You can buy a policy anytime before your departure date — there is no hard cutoff. But buying late means you lose access to the best benefits. Pre-existing medical condition waivers almost always require purchase within 14-21 days of your first trip payment. CFAR add-ons have similar windows (10-21 days depending on the provider). And if something happens between your booking date and your insurance purchase date — say your destination gets hit by a hurricane — that event is now a "known event" and will not be covered for trip cancellation. The best strategy is to buy within a week of your first booking payment. You lock in every available benefit, and if you need to cancel before the trip, most policies offer a free-look period of 10-15 days during which you can cancel the insurance itself for a full refund.

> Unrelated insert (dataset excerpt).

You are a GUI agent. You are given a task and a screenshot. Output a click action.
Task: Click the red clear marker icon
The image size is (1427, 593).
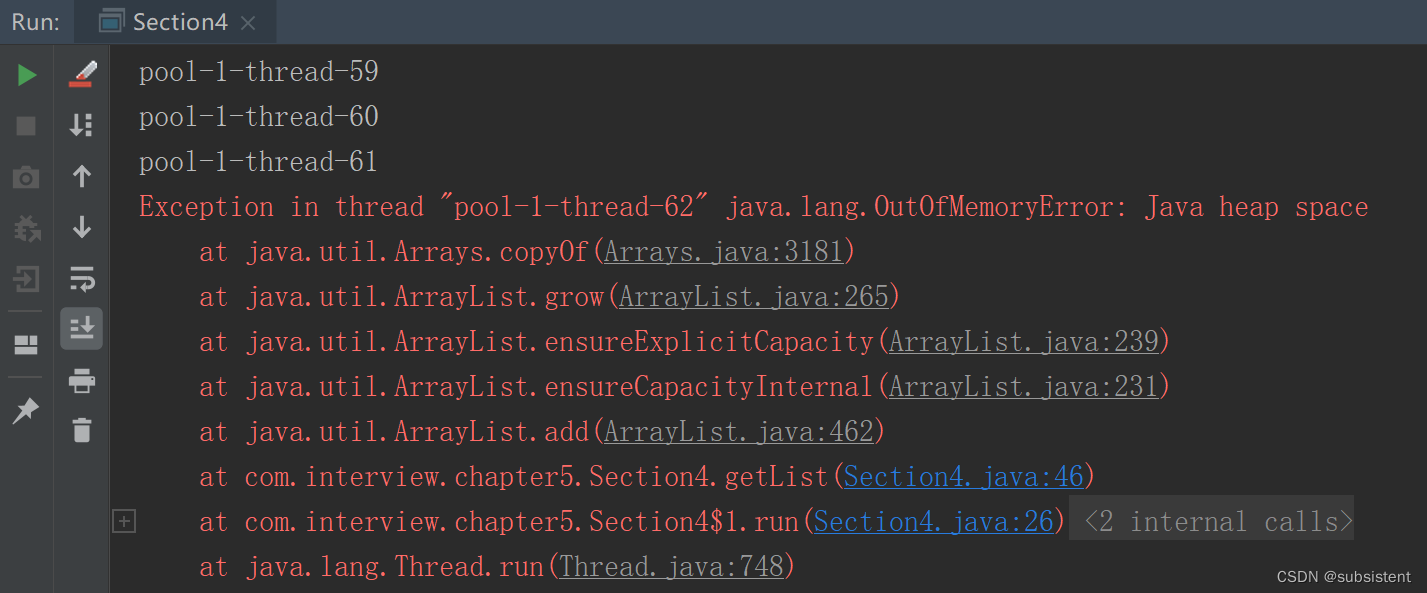coord(83,74)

What does travel insurance NOT cover?
Every policy has exclusions, and the most common ones catch people off guard. Pre-existing medical conditions are excluded unless you buy within the waiver window (14-21 days of first trip payment). Injuries from extreme sports or adventure activities may be excluded unless your plan specifically lists them. Travel to countries with active government travel advisories (Level 4 "Do Not Travel" for US citizens) is almost universally excluded. Pandemics have complicated language — most 2026 policies cover COVID-related medical treatment but may not cover trip cancellation due to fear of illness or border closures. Losses from alcohol or drug use, self-harm, and illegal activities are always excluded. Civil unrest and war are excluded in most policies. And one that surprises people: if you leave valuables unattended (laptop in an unlocked car, camera on a beach chair), baggage coverage will not pay out. Always read the exclusion section before buying, especially if you have pre-existing conditions or plan adventure activities.
Which travel insurance is best for families?
Berkshire Hathaway ExactCare is hard to beat for families. They cover up to two children aged 17 and under for free per insured adult — the kids ride along on the parent's policy at no additional premium. Travelex Ultimate offers a similar perk, covering one child free per insured adult. Both of these family-friendly policies include comprehensive coverage for trip cancellation, medical emergencies, and evacuation. For a family of four (two adults, two kids) on a $6,000 trip, the savings from free child coverage can be $100-$200 compared to providers that charge per person regardless of age. If your family trip involves adventure activities — snorkeling, zip-lining, skiing — make sure the kids are covered for those activities too, as some policies restrict adventure coverage to adults only.